Pull out the data from its first line up to and including the line that contains "pyautogui.click(x=261, y=5)", reproducing each line word for word. Leave the pictures out of your answer.
>> Start Exercise material
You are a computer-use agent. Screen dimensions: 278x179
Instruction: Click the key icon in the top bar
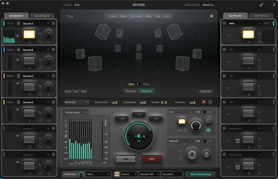pyautogui.click(x=261, y=5)
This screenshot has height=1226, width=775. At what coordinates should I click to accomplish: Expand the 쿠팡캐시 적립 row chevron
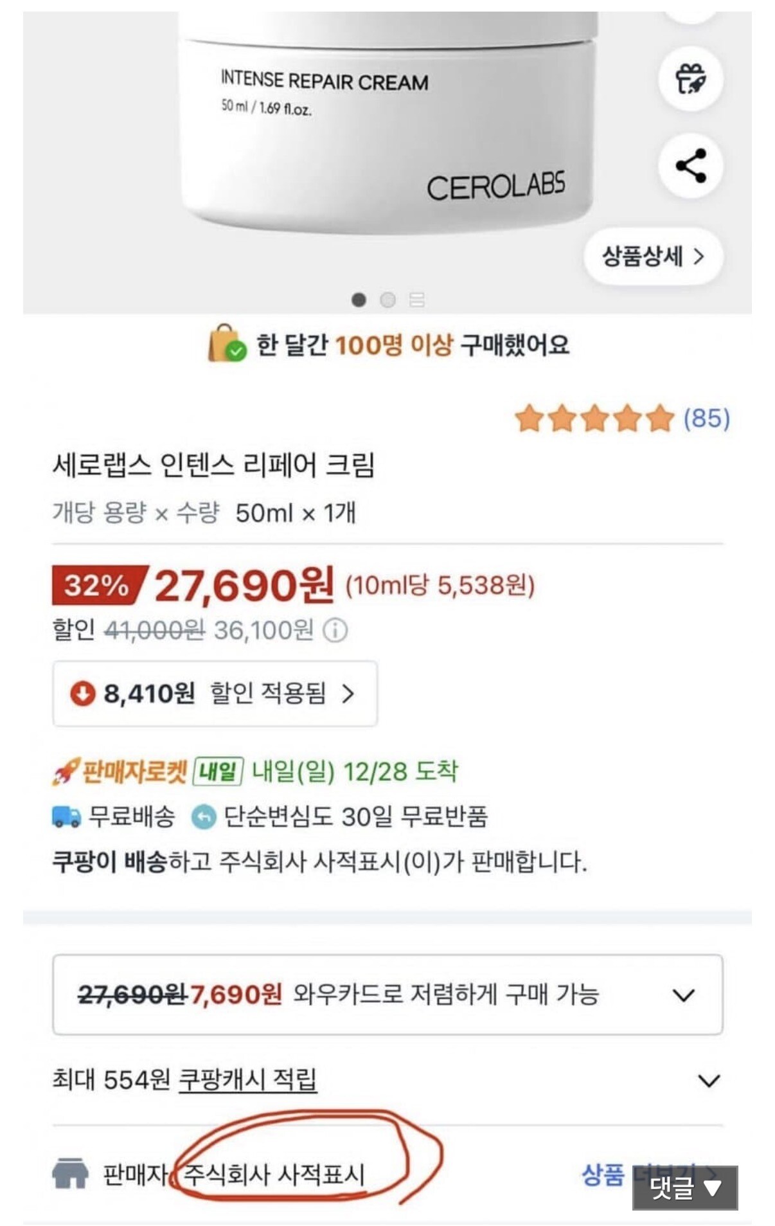[708, 1081]
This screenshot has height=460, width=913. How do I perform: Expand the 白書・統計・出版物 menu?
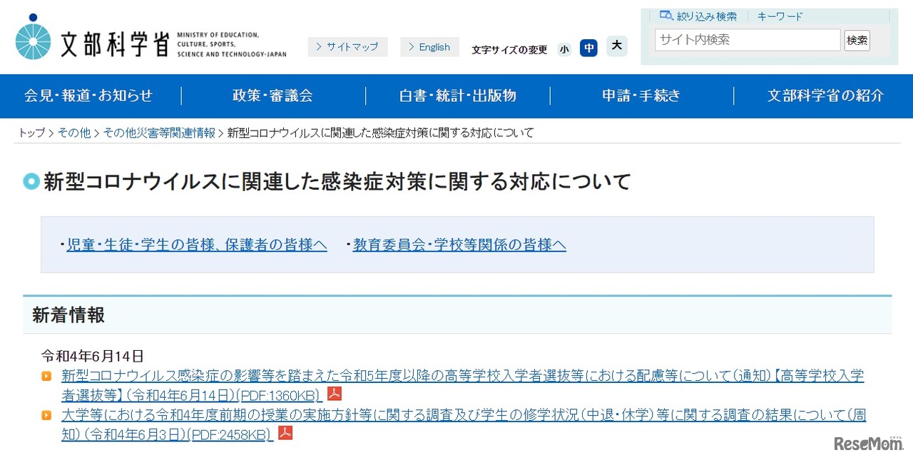point(457,96)
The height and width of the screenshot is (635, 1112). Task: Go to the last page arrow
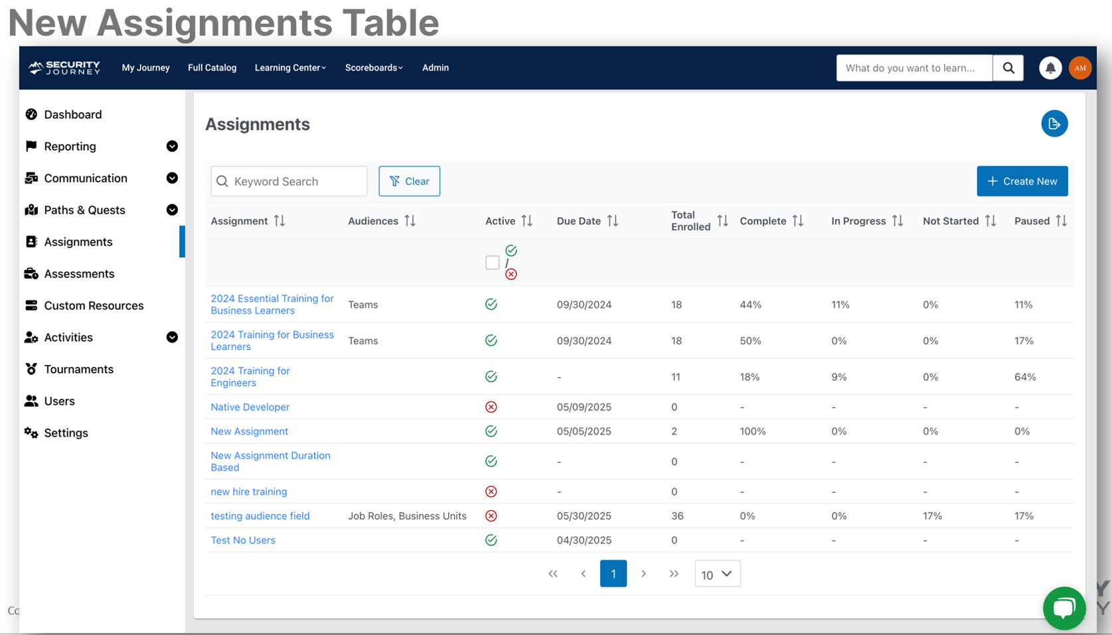[674, 574]
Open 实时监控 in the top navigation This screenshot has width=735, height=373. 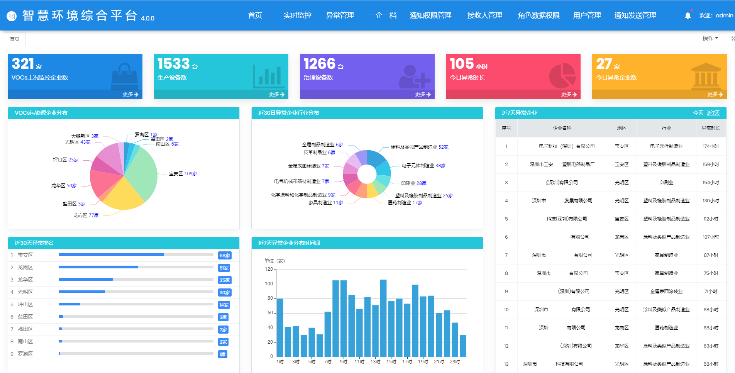[297, 15]
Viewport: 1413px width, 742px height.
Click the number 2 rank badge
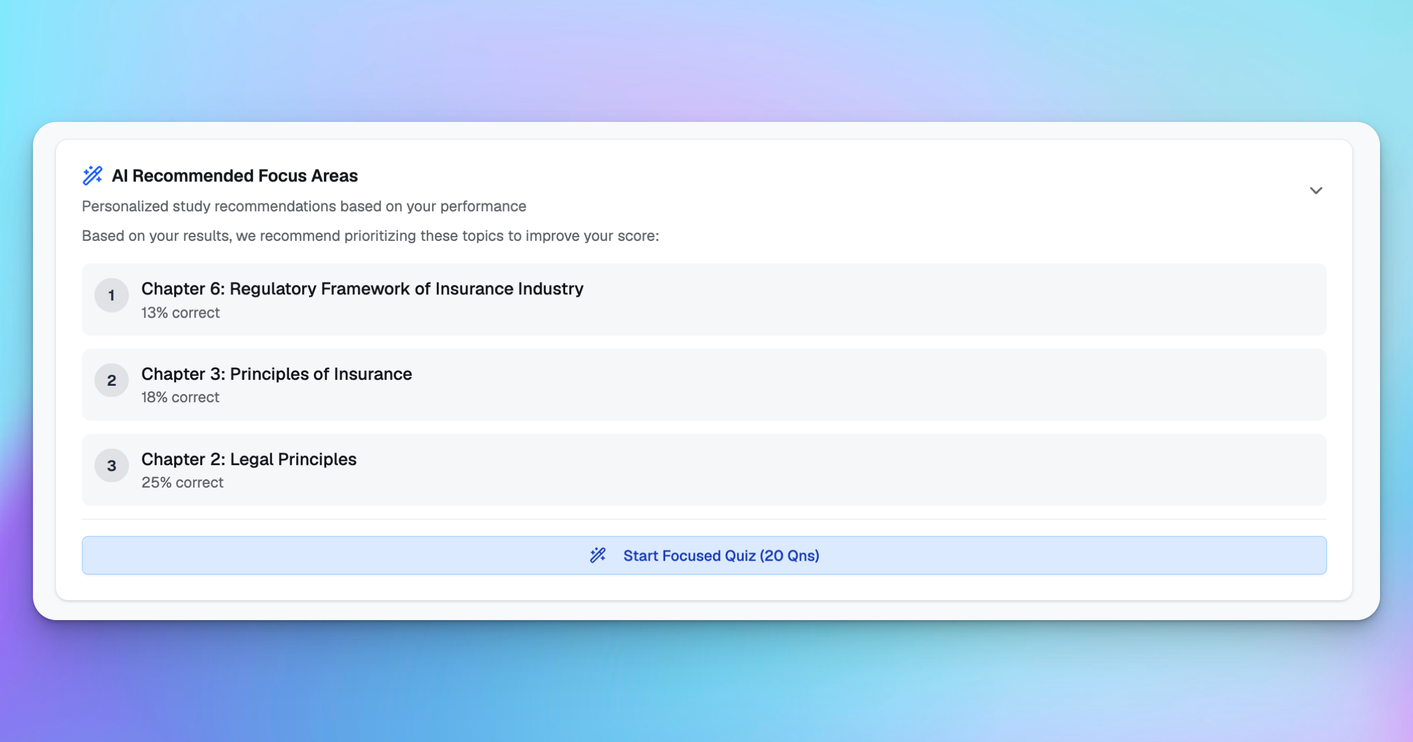(111, 380)
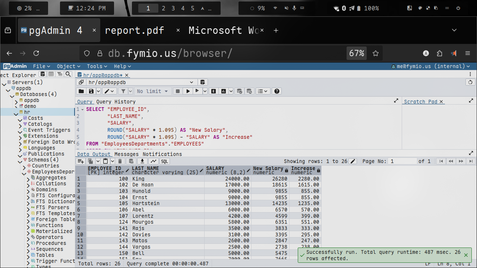Click the Commit transaction database icon
The width and height of the screenshot is (477, 268).
[240, 91]
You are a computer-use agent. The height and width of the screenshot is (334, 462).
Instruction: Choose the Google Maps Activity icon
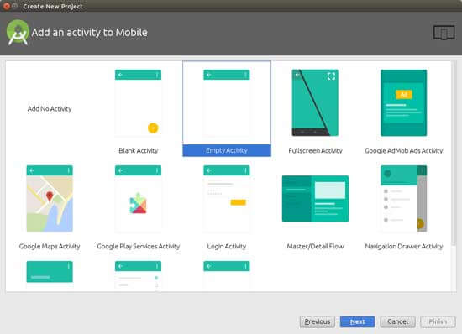click(x=50, y=199)
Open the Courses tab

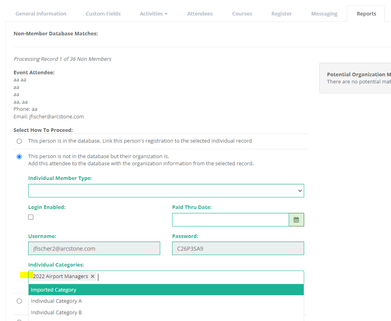(x=242, y=14)
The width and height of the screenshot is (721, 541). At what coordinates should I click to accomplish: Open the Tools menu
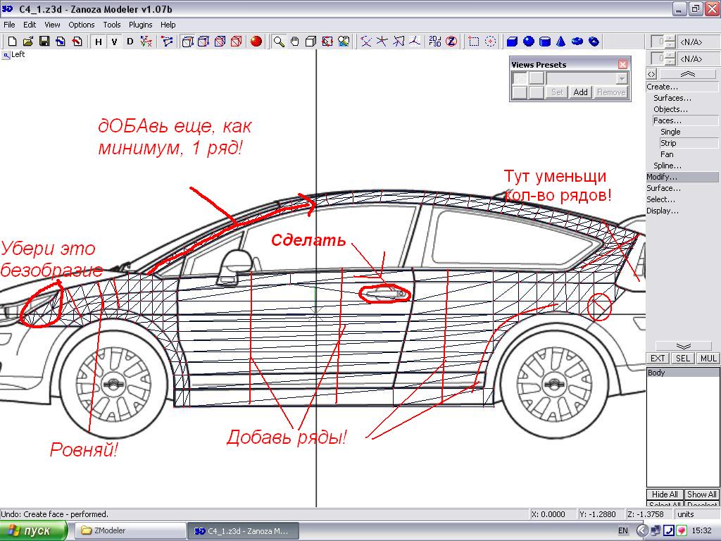tap(112, 25)

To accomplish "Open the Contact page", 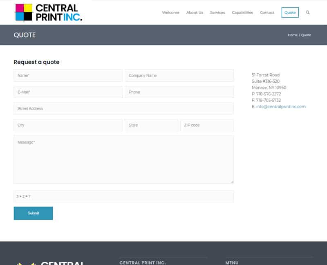I will [x=267, y=13].
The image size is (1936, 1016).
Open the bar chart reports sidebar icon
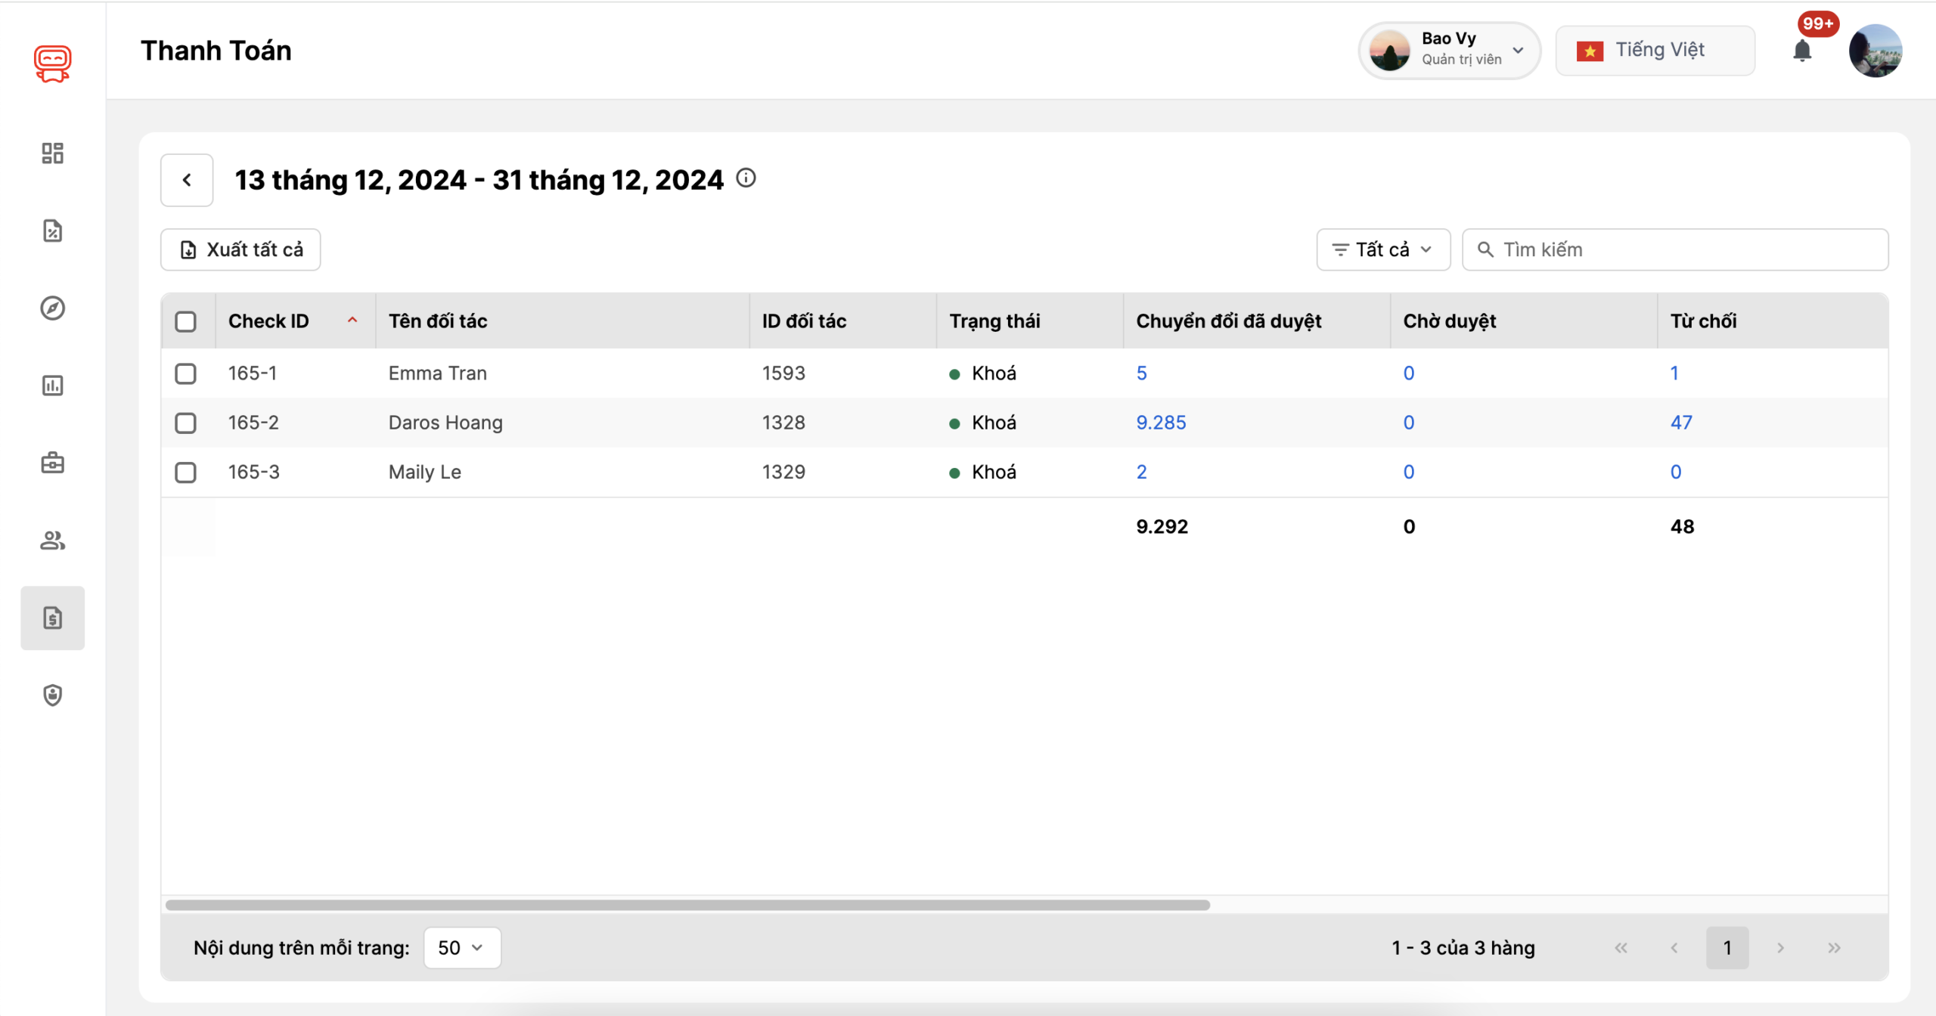click(x=52, y=386)
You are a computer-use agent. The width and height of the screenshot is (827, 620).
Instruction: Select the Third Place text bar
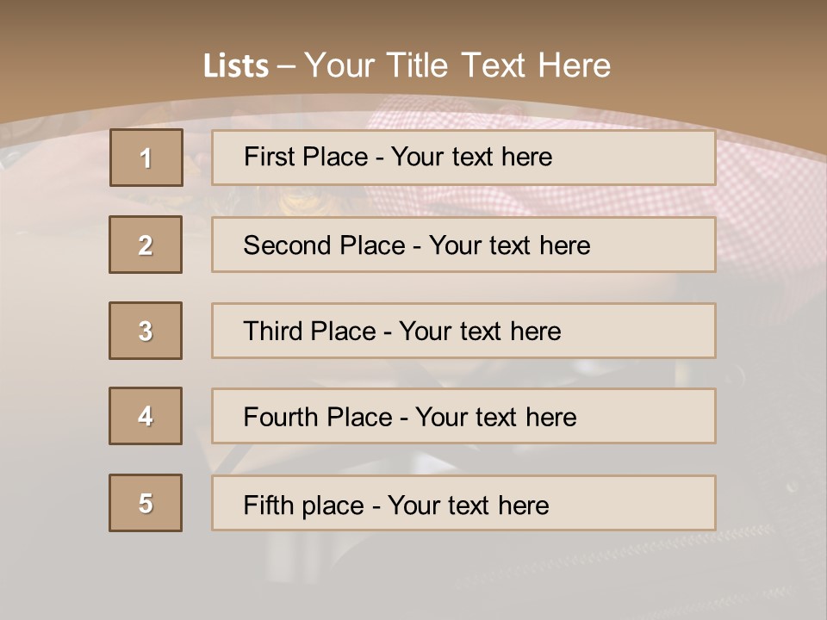click(x=463, y=331)
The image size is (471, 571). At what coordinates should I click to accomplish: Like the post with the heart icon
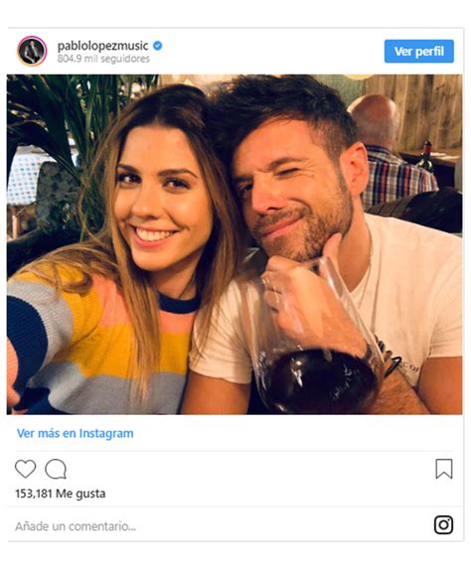tap(25, 469)
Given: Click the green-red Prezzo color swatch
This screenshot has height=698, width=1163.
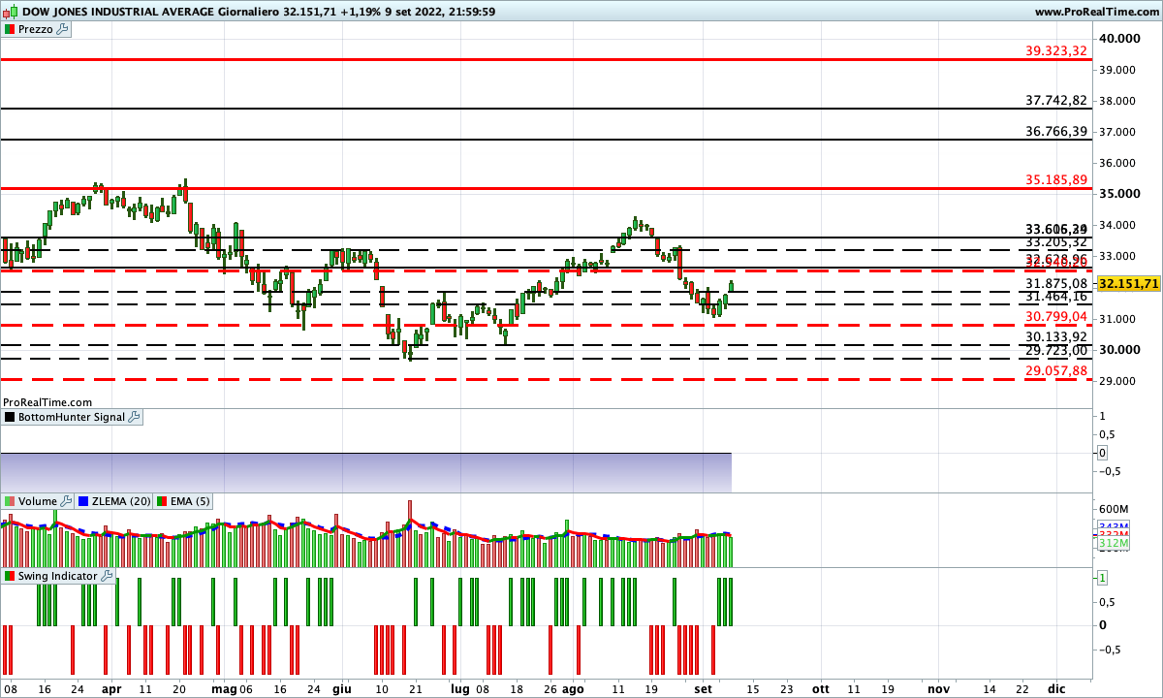Looking at the screenshot, I should coord(10,29).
>> End Exercise material
● Final result
You are a computer-use agent. Screen dimensions: 278x179
Instruction: Click the key icon in the top bar
pyautogui.click(x=261, y=5)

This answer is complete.